The present hoard of fifty-eight bronze images belonging to the Svetambara and Digambara sects of the Jainas with the two Buddhist images of bhumisparsa Buddha and Avalokitesvara Padamapani throws very significant light on the religious and art history of the region. The images belong to eighth through tenth centuries and were probably buried together at the time of the siege of the city towards the close of AD 1037. Many of the images show coatings and traces of sandal paste still sticking to them indicating there by that they were under worship at the time of their burial. Another interesting fact is that the Svetambaras, Digambaras and the Buddhists joined together to bury these icons in one cauldron betraying the religious harmony that may have been prevailing at Hansi at that time.

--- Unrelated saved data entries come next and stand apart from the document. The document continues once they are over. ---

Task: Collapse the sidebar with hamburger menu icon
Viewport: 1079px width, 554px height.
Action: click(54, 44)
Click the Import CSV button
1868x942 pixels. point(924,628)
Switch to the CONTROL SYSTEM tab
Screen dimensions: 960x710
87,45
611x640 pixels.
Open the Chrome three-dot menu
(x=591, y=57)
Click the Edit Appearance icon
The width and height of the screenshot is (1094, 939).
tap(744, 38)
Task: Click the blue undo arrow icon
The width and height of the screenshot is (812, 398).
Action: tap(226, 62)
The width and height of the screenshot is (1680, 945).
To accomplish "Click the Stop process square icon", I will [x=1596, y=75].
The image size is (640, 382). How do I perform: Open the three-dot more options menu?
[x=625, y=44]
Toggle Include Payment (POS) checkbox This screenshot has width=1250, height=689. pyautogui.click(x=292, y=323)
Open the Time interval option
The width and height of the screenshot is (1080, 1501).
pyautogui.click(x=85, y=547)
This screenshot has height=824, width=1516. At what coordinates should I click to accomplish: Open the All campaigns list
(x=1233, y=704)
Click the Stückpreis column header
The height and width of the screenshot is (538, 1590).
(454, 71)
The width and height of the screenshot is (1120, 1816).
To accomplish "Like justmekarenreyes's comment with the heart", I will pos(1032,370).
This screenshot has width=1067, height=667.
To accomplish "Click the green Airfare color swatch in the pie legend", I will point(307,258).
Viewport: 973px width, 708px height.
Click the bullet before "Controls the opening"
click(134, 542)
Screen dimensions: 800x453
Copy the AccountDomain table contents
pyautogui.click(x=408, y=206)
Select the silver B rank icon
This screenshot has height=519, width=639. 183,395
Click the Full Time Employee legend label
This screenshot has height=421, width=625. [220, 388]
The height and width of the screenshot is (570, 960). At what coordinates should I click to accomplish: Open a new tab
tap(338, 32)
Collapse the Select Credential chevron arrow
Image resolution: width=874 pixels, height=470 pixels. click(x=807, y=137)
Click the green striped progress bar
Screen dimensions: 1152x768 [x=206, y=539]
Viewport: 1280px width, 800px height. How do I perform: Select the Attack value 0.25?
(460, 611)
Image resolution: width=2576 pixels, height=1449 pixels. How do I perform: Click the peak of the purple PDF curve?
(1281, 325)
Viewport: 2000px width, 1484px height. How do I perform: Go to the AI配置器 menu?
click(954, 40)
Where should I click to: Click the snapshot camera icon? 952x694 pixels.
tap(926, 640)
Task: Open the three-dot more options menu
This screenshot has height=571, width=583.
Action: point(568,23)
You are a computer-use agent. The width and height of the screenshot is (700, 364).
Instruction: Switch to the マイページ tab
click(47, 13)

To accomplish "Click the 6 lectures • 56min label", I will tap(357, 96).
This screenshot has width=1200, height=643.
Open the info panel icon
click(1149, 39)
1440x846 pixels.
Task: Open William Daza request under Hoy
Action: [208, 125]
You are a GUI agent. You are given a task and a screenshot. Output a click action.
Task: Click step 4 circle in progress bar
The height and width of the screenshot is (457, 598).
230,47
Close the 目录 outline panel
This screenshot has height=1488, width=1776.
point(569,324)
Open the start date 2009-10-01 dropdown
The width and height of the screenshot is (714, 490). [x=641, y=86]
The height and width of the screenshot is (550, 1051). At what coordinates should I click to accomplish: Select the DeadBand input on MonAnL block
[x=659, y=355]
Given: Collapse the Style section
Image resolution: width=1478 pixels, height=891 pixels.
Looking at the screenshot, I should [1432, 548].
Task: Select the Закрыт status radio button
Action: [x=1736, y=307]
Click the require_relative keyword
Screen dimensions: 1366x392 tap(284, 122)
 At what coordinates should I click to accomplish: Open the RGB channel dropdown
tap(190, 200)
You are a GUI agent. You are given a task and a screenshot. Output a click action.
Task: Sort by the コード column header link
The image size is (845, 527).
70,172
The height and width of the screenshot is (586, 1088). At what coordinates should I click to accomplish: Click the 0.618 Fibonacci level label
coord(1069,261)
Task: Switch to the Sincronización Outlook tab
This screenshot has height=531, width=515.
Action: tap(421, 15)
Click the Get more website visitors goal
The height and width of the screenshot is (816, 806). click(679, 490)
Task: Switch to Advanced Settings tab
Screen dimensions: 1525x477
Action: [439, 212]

The images are not real bronzes but made of different alloys. They also betray the techniques of solid and hollow casting, welding, hammering, engraving on sheets, etc. to create them. The contents of the hoard reveal that Parsvanatha was the most popular tirthankara at Hansi followed by Mahavira Adinatha (Rishabhanatha), Chandraprabha and Mallinatha. This hoard has provided us the first metallic image of female Mallinatha, the earliest and the only known example of the parents of the Jina in metal, and early examples of the metallic Sarvatobhadrikas. Influence from Rajasthan and Gujarat is also discernible in their techniques and iconography. The present book deals with all these aspects of the metal images and brings out their religious, cultural and art-historical importance.